Ground Your AI Transformation on What Works Today
Sophisticated agentic flows are exciting. Embabel’s planning capability is great for building them in a safe, extensible way, as shown by our travel planner sample application. (Check it out to see how the JVM can outmatch Python for Gen AI.)
However, we don’t always need a complex flow. Often we need to add some AI to an existing application. For example:
- A user filling in a particular text field in a form might force their submission to be processed by a human, when in most cases that input could safely be handled by an LLM.
- Many integration problems can be solved safely by an LLM call with just the right context.
- A staff member might benefit from a natural language summary of customer activity when bringing up their account.
Embabel excels in these simpler cases, too, not only because of its own merits but because it builds on the JVM, which runs much of the world’s valuable software.
It’s best to add Gen AI functionality within an existing software stack, with easy access to existing business logic and infrastructure.
Adding AI to a Spring Application
Let’s take the third example scenario: summarizing customer activity. Imagine we’re a travel business and we want to help our staff quickly understand a customer’s activity when accessing their account. We need only a single LLM call for this; there’s no need for a workflow or planning.
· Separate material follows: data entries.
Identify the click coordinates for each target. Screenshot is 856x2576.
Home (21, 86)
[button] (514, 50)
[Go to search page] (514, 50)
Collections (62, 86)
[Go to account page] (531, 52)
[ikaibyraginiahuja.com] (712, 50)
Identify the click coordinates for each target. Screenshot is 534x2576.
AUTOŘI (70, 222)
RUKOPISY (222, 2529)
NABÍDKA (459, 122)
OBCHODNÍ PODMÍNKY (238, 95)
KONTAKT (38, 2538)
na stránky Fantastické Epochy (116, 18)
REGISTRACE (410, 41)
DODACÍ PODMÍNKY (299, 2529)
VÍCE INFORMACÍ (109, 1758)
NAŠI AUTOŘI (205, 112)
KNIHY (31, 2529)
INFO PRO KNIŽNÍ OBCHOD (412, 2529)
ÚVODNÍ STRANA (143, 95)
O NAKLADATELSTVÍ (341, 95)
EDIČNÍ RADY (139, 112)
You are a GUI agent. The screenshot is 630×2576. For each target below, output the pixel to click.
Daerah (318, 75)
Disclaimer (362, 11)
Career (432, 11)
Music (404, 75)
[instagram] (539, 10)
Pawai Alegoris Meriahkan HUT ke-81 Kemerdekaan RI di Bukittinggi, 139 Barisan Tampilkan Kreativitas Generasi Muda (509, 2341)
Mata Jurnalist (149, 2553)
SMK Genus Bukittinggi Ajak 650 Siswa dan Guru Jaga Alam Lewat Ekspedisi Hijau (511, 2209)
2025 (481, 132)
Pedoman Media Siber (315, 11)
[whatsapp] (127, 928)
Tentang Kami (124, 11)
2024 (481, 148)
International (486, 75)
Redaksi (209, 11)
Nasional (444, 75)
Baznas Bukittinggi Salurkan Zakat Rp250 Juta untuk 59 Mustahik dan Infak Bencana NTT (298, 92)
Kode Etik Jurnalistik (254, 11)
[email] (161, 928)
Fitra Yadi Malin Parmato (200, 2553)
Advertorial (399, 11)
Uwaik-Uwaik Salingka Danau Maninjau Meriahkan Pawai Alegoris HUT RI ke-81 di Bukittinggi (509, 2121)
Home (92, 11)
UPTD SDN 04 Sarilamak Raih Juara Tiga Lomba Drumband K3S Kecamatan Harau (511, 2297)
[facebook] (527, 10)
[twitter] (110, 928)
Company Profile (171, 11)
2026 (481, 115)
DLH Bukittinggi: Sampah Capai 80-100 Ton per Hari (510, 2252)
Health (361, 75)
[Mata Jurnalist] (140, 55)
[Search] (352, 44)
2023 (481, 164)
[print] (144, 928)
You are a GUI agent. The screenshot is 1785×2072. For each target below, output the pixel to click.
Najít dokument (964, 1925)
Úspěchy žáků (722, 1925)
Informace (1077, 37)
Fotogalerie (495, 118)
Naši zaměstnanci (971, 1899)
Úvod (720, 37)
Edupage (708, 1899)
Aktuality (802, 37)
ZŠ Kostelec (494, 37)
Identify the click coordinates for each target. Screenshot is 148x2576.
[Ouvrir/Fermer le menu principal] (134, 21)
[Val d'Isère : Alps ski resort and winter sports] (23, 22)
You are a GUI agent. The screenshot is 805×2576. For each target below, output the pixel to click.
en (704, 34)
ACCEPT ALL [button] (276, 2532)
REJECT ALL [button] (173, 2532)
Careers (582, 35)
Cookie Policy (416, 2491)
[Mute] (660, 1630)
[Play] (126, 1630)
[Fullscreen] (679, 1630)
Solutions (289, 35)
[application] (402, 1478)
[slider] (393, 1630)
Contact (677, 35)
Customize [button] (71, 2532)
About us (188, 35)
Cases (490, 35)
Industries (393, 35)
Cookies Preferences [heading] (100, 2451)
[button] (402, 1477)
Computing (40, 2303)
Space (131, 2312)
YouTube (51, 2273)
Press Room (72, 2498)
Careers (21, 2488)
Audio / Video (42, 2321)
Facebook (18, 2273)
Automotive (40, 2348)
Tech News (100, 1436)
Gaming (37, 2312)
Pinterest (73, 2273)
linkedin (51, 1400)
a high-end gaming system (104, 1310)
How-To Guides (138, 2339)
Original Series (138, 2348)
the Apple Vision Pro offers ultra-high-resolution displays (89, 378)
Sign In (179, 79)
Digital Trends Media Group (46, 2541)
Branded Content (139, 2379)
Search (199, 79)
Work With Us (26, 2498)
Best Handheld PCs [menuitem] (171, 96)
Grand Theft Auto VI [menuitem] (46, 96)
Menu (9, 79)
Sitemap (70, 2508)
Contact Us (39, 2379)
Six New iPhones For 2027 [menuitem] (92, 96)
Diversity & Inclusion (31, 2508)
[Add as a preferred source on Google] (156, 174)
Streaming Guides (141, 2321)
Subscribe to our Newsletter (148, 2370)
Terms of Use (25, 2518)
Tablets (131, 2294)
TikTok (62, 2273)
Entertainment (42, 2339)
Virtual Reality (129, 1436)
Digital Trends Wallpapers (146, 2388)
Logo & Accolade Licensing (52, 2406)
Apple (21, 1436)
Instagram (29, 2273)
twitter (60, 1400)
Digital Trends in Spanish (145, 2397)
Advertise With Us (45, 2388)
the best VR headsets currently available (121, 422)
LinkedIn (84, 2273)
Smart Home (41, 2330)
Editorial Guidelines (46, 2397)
Assume we have an existing application that has a reporting service returning a data structure like this:
interface TravelActivityReportingService {
/**
* Given a customer id, return their travel activity
*/
@Nullable
TravellerActivity report(Long customerId);
}
record TravellerActivity(
String name,
Instant from,
Instant to,
List<Trip> trips
) { ...
record Trip(
String from,
String to,
Instant departure,
Instant arrival,
float amount
) {
}The implementation would probably use JDBC, JPA or another data access API for the actual reporting. This won’t matter to our AI code as we’ll follow best practice of coding to interfaces rather than implementations.
We can and should continue to follow programming best practice as we embrace Gen AI.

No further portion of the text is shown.